Unmaintained open source packages:


(The July 2008 DNS security blowup made starkly obvious that it's in general dangerous to run poorly maintained DNS nameserver software. Some of the below-cited, unmaintained or apparently neglected codebases may be of interest for other reasons, e.g., adoption for revival & update by sufficiently interested coders.)
  • BIND8 (link) should be scrupulously avoided, for reasons cited above. (Some BIND8 code still lives on, in the DNS resolver library libresolv, shipped as part of GNU libc = glibc in typical Linux and BSD distributions. This is regrettable, but the occasional security failures in that codebase should not be attributed to BIND9. Note that the BIND8-derived 'stub resolver' in glibc does not enable EDNS0 in its queries.)
    Licence: Simple permissive licence with warranty disclaimer.
    Note that it is possible via NSS calls (and /etc/nsswitch.conf configuration) to call the BIND9-derived lwresd lightweight recursive daemon (entry about which, please see, below), instead of the legacy BIND8-based code furnished with glibc.
  • CustomDNS (link) was/is an authoritative-only daemon, based on dnsjava, for both static addresses and its variant form of dynamic DNS. Java and Perl code by Eric Kidd, based in part on Brian Wellington's dnsjava package. Unmaintained since July 2000. http://customdns.sourceforge.net/
    Licence: LGPL and MIT/X.
  • dents (link) was an authoritative, caching forwarder, and recursive server, fully supporting zone transfers, but is perennially unfinished, and is almost certainly dead, at this point. Coded in C by Johannes Erdfelt. http://sourceforge.net/projects/dents/
    Licence: GNU GPLv2 or later.
  • Eddieware Enhanced DNS Server (aka "lbdns") (link) was/is a load-balancing authoritative DNS server. Coded in Erlang by the Eddie Team. Unmaintained since 2003. http://eddie.sourceforge.net/lbdns.html
    Licence: Erlang Public Licence, a Swedish variant of MPL 1.0.

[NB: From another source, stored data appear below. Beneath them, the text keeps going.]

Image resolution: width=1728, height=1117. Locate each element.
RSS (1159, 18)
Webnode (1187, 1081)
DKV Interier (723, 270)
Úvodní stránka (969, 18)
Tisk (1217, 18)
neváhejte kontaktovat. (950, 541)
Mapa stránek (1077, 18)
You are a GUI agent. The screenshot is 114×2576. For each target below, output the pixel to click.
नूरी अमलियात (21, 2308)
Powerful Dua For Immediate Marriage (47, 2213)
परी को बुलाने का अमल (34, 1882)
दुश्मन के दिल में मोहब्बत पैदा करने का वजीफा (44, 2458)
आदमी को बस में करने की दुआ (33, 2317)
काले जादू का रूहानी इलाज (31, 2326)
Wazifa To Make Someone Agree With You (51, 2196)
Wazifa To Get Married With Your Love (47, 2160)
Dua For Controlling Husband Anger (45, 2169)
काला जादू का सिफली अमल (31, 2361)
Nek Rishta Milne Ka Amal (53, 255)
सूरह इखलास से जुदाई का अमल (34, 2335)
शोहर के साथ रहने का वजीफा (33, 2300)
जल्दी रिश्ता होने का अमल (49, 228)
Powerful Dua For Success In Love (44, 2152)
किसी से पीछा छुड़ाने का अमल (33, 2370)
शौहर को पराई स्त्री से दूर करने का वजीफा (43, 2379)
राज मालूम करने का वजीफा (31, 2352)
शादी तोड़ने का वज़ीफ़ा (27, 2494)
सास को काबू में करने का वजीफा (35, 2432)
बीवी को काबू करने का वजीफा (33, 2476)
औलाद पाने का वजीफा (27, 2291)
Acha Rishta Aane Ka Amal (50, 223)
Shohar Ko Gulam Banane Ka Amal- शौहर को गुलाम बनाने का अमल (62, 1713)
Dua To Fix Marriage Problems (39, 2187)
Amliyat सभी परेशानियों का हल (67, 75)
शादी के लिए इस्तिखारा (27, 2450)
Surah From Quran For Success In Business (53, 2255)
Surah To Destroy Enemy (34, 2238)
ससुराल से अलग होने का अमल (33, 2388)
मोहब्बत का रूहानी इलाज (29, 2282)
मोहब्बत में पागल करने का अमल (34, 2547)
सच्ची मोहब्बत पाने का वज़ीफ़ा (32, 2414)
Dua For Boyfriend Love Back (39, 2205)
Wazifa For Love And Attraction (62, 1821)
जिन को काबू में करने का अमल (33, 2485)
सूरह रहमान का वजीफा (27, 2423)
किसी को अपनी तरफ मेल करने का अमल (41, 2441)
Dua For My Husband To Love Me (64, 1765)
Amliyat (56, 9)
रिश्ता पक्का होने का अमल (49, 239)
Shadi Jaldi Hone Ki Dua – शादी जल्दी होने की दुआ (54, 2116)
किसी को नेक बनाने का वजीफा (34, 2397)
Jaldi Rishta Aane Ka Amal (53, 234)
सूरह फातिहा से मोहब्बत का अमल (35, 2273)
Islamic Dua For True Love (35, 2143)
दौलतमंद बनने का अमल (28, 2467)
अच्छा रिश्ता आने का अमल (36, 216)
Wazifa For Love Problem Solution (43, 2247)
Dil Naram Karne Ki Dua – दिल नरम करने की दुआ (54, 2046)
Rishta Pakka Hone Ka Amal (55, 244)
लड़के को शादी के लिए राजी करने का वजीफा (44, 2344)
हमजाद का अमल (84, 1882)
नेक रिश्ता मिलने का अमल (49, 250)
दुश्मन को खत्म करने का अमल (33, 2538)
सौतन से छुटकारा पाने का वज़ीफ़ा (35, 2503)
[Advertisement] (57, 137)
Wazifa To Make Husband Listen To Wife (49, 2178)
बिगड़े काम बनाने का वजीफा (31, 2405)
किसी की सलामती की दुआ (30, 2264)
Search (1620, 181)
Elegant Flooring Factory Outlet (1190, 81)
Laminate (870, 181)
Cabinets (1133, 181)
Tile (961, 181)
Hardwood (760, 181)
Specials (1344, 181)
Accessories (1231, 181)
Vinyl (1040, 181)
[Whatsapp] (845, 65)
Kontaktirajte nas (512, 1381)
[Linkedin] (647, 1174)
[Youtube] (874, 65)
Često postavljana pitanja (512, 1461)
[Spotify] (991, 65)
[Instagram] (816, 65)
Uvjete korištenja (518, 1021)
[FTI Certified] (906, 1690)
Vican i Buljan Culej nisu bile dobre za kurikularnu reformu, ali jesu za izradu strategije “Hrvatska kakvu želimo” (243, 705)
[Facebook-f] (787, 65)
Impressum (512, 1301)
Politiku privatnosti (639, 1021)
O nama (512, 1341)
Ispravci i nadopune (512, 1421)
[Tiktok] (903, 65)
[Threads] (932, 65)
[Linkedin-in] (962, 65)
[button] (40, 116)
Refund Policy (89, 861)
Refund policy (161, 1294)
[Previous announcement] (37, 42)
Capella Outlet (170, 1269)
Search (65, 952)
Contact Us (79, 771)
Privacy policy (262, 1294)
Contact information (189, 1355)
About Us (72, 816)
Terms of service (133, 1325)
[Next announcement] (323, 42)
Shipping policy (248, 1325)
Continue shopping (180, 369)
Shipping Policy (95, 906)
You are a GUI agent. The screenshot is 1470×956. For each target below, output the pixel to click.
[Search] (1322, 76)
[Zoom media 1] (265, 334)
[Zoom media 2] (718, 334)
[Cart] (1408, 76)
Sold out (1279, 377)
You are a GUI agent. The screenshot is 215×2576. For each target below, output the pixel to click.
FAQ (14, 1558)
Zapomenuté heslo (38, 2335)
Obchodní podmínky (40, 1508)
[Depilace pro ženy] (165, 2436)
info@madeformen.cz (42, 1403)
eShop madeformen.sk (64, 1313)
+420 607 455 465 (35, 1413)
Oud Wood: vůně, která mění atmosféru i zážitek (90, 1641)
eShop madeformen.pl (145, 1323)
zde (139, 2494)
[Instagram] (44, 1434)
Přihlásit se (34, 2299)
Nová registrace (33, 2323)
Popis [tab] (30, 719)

  • GnuDIP (link) was/is an authoritative-only server for Dynamic DNS (supporting the RFC 2136/3147 DNS Dynamic Update protocol) coded in Perl by Mike Machado, but only "minimally maintained" and needing a new primary maintainer, a/o 2003. http://gnudip2.sourceforge.net/gnudip-www/
    Licence: GNU GPLv2 or later.
  • lbnamed (link) was/is a authoritative-only daemon for static and dynamic information, with a load-balancing multi-machine architecture, written in Perl by Roland Schemers. Unmaintained since 2005: See replacement "Standard::DNSServer. http://www.stanford.edu/~riepel/lbnamed/
    Licence: Newer BSD licence.
  • lwresd (link) was/is a lightweight recursive[-resolver] daemon (thus the name) with caching, created by ISC (maintainers of BIND9) by stripping down the recursive and caching code in BIND9 and making it available separately (as a library). It is local-only, being capable only of listening for UDP-type port 921 DNS queries on IPv4 loopback address 127.0.0.1 (or one or more different address specified using "lwserver" lines in /etc/resolv.conf). It is also capable of handing off queries to separate nameservers listed via "nameserver" lines in /etc/resolv.conf, as forwarders, but, if there are none such, or if forwarding fails, falls back on its own internal recursive routines, starting with a built-in roster of root server hints. Configuration file, closely following BIND9's named.conf format, is /etc/lwresd.conf.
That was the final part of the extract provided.